Copy, with no pictures, the line that contains "Click the 全体静音 mute all button" and each line after it down to the end of the entries below, exactly.

▶ _Given data_:
*** Block opens ***

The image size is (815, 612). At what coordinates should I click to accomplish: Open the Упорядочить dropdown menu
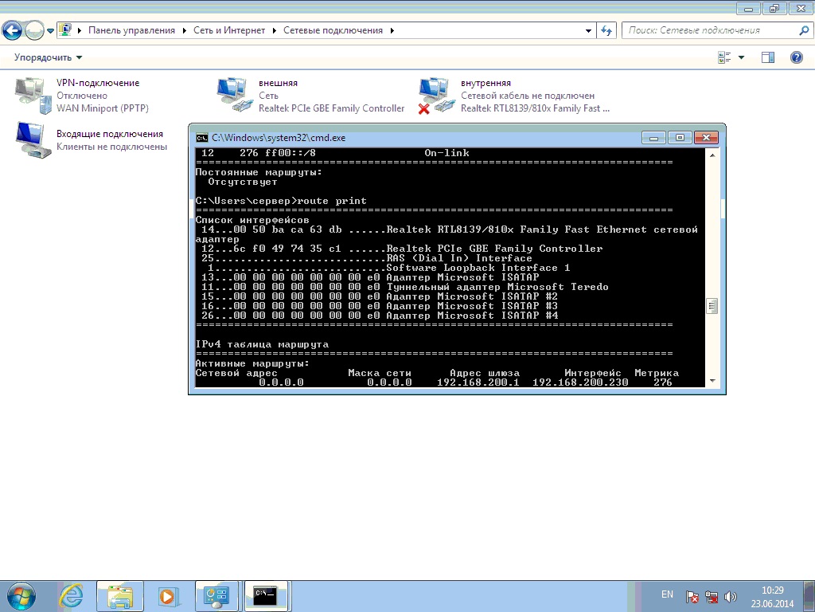[48, 57]
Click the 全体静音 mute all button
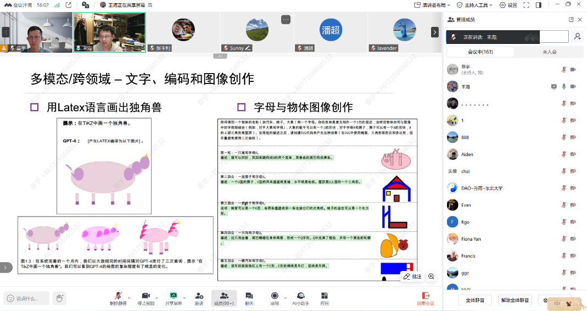Viewport: 587px width, 311px height. (475, 300)
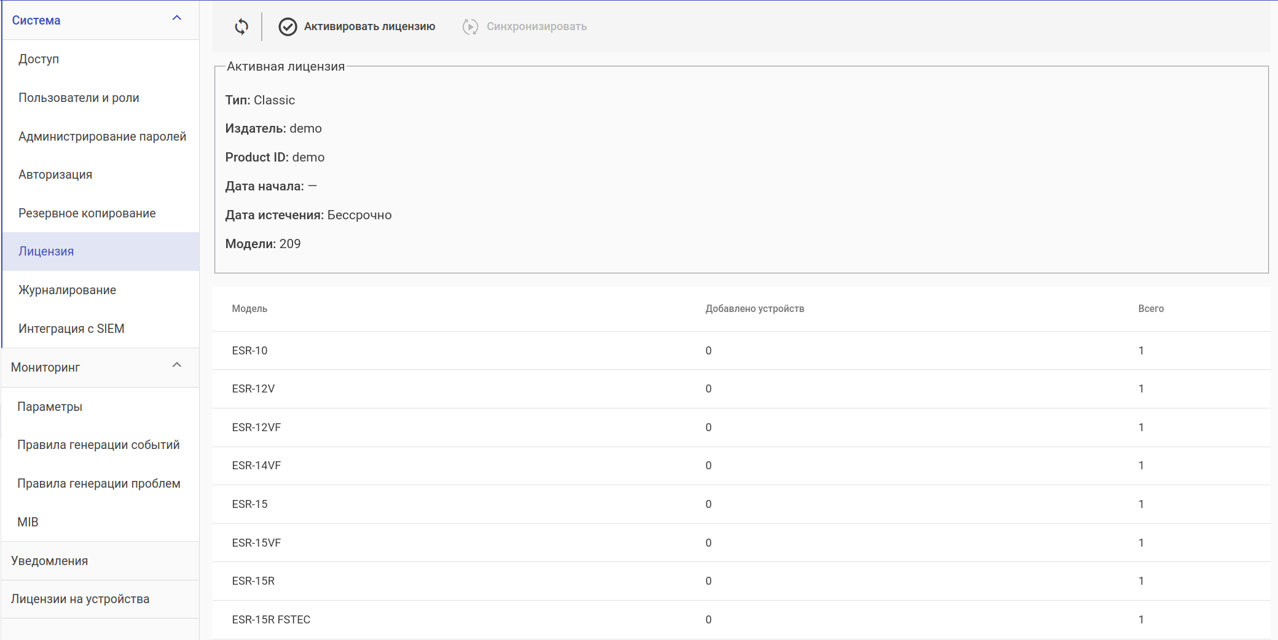Open the Доступ menu item
1278x640 pixels.
point(39,59)
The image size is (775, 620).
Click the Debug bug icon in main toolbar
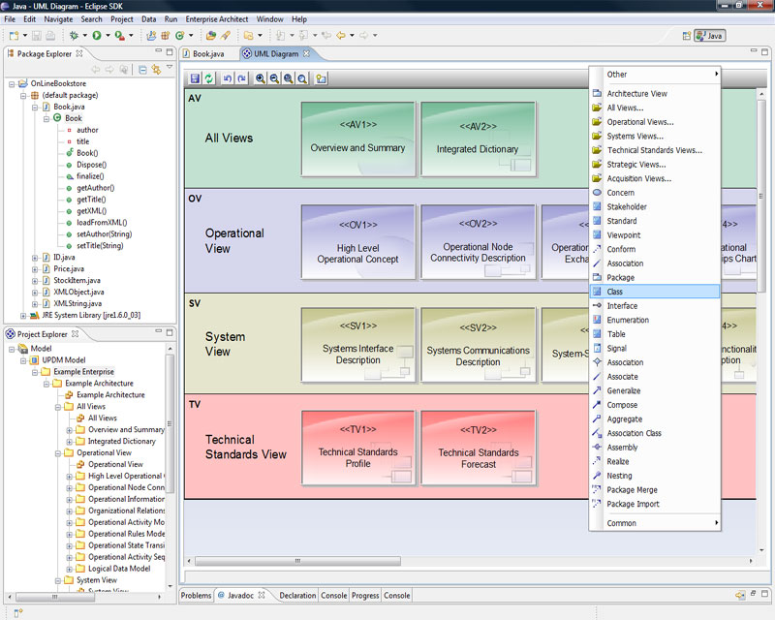coord(74,36)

*** Block closes ***

▶ _Task solution_:
Click the 全体静音 mute all button
Viewport: 587px width, 311px height. (475, 300)
Open the Доступ menu item
1278x640 pixels.
point(39,59)
The image size is (775, 620).
Click the Debug bug icon in main toolbar
coord(74,36)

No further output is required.